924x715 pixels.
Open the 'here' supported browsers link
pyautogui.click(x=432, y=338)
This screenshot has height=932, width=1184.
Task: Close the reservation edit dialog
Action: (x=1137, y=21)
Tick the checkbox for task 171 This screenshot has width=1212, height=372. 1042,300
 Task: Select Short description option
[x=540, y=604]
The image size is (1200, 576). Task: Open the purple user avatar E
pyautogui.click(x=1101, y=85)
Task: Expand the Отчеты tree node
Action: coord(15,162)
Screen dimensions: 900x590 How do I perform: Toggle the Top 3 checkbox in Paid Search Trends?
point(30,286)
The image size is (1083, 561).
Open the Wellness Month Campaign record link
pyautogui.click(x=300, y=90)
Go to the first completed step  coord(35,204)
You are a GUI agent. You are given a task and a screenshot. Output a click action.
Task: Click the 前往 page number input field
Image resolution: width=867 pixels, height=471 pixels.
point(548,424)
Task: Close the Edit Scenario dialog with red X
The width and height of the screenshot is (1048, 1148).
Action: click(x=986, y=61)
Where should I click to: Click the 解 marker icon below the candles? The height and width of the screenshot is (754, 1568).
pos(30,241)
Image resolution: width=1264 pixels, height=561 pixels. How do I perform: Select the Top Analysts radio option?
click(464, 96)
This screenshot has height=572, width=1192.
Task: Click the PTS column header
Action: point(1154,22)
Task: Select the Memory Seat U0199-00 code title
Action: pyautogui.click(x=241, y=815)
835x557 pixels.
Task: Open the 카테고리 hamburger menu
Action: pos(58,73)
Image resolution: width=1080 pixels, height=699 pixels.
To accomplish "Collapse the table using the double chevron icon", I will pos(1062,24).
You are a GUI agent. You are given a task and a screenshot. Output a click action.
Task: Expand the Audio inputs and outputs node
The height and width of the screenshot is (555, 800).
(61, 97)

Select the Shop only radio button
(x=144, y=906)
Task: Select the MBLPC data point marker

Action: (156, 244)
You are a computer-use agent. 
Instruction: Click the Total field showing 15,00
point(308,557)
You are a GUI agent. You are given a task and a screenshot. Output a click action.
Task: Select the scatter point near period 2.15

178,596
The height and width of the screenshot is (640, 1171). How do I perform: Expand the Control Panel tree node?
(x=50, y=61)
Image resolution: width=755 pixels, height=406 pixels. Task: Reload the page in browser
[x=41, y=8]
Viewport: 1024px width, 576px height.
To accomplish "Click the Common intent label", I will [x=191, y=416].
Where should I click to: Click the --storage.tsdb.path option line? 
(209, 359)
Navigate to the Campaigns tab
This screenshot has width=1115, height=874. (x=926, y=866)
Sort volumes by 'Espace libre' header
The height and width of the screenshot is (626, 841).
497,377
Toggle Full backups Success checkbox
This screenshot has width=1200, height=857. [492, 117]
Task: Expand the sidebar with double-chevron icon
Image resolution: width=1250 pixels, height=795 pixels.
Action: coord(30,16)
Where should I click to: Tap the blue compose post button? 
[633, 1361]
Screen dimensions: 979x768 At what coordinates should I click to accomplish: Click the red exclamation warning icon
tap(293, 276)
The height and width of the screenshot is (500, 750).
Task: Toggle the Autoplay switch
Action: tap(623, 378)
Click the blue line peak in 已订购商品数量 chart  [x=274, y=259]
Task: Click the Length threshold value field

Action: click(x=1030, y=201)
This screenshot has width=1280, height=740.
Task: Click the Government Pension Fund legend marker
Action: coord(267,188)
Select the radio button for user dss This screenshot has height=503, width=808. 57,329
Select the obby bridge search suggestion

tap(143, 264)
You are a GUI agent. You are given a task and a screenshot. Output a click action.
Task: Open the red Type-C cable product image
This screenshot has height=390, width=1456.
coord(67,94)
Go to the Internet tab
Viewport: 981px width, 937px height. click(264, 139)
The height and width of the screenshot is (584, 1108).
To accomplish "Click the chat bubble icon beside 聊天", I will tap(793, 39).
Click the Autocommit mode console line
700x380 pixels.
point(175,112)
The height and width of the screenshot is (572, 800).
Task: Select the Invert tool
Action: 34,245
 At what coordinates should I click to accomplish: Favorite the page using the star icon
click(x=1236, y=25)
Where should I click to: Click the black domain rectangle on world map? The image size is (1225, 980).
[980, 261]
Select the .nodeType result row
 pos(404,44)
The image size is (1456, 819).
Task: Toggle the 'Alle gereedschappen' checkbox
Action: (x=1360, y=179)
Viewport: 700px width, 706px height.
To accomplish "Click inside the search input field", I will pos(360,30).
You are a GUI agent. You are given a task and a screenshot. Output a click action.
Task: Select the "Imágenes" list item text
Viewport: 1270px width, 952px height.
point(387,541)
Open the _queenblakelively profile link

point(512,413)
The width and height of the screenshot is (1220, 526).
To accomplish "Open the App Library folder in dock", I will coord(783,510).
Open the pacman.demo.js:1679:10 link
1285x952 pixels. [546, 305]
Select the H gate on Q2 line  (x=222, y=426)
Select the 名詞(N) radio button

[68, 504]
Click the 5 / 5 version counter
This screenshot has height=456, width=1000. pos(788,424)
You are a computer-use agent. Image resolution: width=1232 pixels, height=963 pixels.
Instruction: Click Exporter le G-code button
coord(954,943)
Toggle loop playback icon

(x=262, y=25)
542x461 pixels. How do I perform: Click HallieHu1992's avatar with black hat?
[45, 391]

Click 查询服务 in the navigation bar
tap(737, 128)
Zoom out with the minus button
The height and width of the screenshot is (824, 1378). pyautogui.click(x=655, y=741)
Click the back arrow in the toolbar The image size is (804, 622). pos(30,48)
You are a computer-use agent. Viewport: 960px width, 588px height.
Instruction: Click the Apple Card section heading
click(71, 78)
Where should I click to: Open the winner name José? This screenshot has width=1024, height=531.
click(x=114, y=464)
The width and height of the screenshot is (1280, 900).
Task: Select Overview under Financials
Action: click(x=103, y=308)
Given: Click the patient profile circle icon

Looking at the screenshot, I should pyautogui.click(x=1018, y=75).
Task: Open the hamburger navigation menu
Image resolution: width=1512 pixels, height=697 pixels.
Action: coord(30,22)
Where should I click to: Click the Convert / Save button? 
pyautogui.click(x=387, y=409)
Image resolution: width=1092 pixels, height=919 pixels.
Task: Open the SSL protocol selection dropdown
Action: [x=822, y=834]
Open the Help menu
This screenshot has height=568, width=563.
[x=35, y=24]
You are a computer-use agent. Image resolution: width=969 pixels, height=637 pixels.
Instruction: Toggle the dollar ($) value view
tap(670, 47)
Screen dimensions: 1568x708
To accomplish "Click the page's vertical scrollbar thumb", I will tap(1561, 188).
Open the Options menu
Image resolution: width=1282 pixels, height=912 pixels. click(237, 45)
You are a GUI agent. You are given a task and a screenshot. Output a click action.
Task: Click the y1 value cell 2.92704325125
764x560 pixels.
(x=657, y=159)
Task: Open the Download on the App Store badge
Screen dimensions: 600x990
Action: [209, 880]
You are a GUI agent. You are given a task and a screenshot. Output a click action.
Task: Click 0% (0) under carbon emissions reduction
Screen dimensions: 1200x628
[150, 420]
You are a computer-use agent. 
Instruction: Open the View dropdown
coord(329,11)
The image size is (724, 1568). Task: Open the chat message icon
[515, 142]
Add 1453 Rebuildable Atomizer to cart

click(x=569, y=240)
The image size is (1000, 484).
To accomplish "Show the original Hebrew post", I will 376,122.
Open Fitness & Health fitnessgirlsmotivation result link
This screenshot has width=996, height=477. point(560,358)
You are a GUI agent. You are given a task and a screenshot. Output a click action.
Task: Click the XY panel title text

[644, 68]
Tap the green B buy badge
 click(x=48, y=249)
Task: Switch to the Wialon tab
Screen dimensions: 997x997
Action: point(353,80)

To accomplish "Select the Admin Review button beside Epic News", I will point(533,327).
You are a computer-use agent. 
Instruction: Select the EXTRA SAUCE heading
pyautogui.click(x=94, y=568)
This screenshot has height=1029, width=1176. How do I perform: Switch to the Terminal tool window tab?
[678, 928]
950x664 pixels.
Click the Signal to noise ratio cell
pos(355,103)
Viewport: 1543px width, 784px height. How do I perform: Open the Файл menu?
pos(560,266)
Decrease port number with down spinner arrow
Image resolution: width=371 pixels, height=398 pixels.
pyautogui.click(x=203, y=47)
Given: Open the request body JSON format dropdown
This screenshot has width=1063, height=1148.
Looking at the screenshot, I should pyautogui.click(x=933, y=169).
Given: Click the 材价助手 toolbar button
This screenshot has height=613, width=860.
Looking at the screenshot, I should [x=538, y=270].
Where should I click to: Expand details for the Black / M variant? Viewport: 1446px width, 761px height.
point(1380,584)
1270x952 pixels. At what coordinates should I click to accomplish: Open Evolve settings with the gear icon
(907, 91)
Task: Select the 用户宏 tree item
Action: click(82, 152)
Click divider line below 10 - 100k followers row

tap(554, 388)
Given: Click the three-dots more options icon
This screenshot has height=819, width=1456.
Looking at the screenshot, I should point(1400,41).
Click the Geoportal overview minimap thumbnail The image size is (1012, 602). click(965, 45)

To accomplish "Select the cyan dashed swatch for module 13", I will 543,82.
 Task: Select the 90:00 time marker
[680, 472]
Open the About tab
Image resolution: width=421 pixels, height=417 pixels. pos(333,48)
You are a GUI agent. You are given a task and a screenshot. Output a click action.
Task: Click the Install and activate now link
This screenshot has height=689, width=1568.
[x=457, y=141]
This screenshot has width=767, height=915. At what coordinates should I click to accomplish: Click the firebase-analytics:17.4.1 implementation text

——————————

What you will do: Give back the records above exactly, limited to the lines between the one holding "The height and width of the screenshot is (640, 1171)." and the one holding "Click the blue", inclusive.

Final answer:
The height and width of the screenshot is (640, 1171). How do I perform: Expand the Control Panel tree node?
(x=50, y=61)
Image resolution: width=755 pixels, height=406 pixels. Task: Reload the page in browser
[x=41, y=8]
Viewport: 1024px width, 576px height.
To accomplish "Click the Common intent label", I will [x=191, y=416].
Where should I click to: Click the --storage.tsdb.path option line? 
(209, 359)
Navigate to the Campaigns tab
This screenshot has width=1115, height=874. (x=926, y=866)
Sort volumes by 'Espace libre' header
The height and width of the screenshot is (626, 841).
497,377
Toggle Full backups Success checkbox
This screenshot has width=1200, height=857. [492, 117]
Task: Expand the sidebar with double-chevron icon
Image resolution: width=1250 pixels, height=795 pixels.
Action: coord(30,16)
Where should I click to: Tap the blue compose post button? 
[633, 1361]
Screen dimensions: 979x768 At what coordinates should I click to accomplish: Click the red exclamation warning icon
tap(293, 276)
The height and width of the screenshot is (500, 750).
Task: Toggle the Autoplay switch
Action: tap(623, 378)
Click the blue line peak in 已订购商品数量 chart  [x=274, y=259]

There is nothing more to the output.